**SUPPLIED INFORMATION:**
################

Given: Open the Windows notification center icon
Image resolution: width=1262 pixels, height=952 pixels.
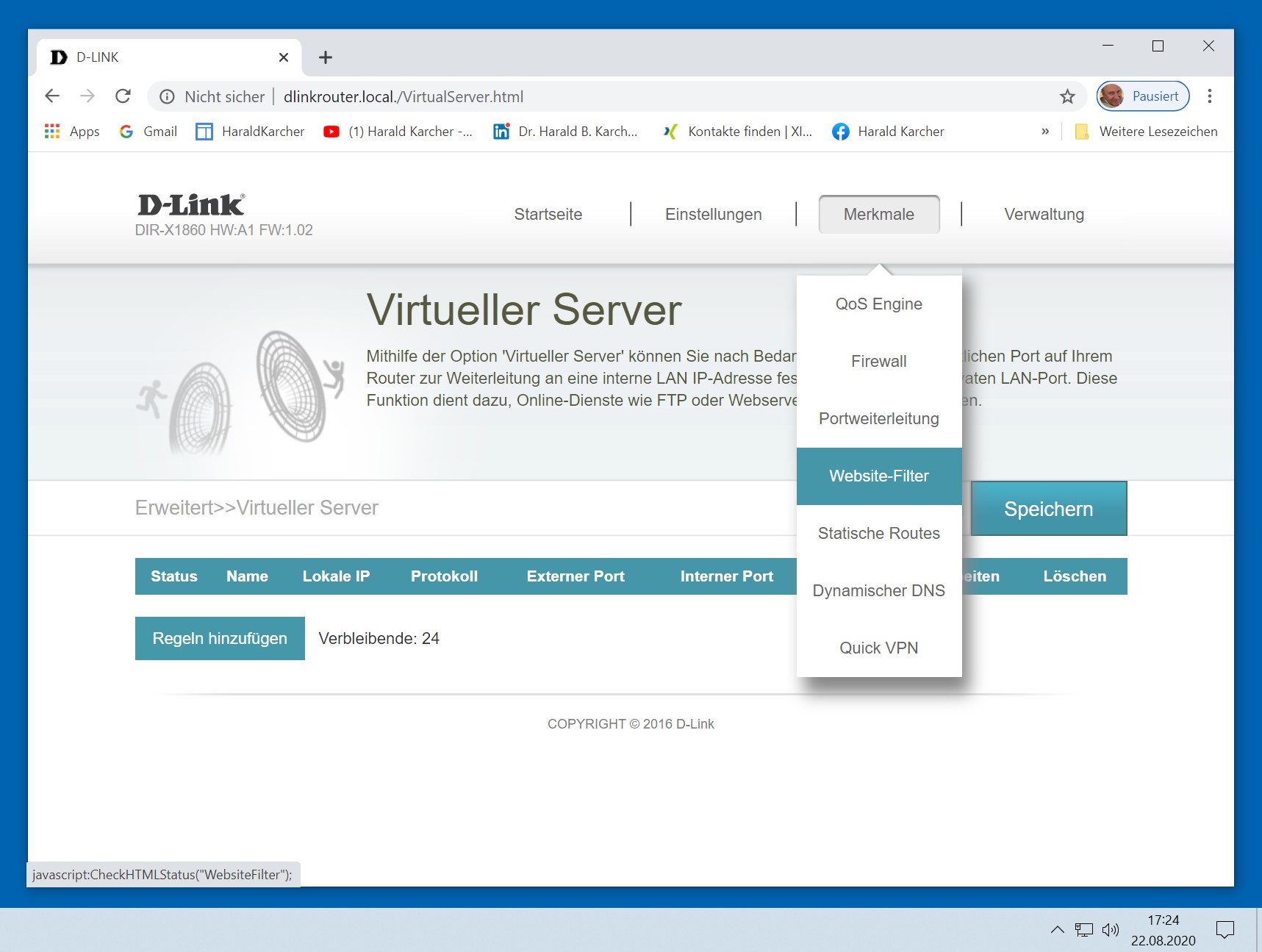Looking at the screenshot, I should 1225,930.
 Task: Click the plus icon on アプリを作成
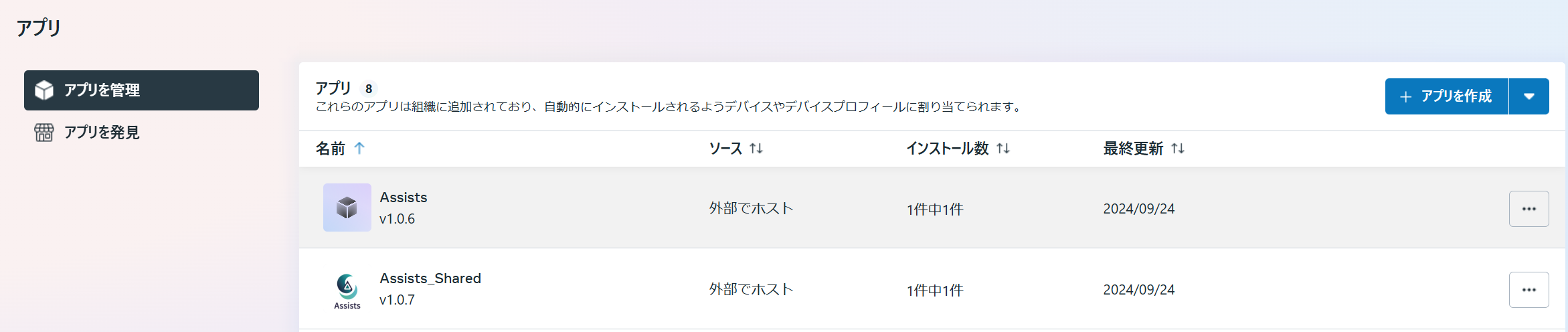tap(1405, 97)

################

**DIRECTIVE:** Can you swap "icon" for "button" throughout the records and write them out again with nothing else changed, leaving out the pictures?

**TASK RESPONSE:**
Given: Open the Windows notification center button
Image resolution: width=1262 pixels, height=952 pixels.
Looking at the screenshot, I should 1225,930.
 Task: Click the plus button on アプリを作成
tap(1405, 97)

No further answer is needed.